Exercise |
Go through the entries, filter for the word "with", and copy every line that has it.

[Stored data entries]
_ _ _ _
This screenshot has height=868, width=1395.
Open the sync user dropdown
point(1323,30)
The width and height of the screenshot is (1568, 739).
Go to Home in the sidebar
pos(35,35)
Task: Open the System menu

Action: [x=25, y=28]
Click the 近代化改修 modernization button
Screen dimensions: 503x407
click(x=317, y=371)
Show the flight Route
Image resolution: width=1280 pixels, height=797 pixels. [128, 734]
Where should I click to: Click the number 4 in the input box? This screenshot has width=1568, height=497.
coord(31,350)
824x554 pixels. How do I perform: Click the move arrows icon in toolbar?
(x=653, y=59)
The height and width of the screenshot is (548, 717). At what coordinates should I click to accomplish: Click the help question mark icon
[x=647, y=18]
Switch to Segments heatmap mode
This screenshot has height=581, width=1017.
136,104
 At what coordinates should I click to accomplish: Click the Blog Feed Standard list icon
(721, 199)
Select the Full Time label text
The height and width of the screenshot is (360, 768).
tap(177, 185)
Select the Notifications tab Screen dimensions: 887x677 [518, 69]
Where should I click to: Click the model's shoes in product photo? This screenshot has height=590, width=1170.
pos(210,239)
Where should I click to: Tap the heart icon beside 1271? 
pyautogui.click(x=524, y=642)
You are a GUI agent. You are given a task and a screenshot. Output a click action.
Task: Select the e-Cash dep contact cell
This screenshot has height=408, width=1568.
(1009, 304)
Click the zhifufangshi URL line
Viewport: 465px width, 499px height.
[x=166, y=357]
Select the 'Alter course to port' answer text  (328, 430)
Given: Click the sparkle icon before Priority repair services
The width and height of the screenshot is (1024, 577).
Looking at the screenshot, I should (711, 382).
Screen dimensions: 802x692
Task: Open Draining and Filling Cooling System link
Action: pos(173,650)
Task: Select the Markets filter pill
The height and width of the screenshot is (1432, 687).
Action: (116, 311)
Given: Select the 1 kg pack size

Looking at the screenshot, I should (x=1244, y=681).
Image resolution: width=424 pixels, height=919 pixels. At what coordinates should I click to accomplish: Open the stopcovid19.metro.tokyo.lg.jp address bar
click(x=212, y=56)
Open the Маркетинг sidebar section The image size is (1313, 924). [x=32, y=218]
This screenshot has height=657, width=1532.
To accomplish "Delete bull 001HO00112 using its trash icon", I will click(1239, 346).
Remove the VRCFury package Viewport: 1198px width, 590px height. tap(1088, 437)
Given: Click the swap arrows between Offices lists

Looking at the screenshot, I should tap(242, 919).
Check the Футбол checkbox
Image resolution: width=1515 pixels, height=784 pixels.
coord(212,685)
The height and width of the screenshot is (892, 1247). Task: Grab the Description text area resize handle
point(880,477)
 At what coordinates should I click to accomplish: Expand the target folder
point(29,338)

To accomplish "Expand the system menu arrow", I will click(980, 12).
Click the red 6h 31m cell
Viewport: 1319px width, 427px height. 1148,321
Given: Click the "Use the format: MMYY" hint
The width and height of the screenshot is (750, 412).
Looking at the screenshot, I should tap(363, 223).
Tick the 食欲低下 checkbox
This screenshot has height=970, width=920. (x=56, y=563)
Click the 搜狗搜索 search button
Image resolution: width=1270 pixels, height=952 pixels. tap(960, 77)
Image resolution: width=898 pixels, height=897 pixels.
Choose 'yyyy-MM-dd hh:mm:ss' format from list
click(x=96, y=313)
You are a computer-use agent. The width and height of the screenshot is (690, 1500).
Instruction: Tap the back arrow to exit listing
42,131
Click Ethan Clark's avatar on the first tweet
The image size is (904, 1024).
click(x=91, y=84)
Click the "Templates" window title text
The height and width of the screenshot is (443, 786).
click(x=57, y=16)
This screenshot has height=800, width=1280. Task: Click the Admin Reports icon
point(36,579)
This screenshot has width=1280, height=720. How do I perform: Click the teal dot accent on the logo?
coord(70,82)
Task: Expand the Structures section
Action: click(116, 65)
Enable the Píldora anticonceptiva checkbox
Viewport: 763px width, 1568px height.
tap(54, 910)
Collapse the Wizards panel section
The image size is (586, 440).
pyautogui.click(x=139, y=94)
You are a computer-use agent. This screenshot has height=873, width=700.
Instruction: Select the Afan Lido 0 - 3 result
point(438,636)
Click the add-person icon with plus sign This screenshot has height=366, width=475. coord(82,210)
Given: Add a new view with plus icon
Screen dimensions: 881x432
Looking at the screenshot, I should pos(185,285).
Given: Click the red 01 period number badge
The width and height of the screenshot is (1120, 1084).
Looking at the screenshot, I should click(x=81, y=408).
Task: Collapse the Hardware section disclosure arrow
_ _ _ _
Result |
Click the add-person icon with plus sign This screenshot has height=366, width=475. coord(82,210)
Given: Add a new view with plus icon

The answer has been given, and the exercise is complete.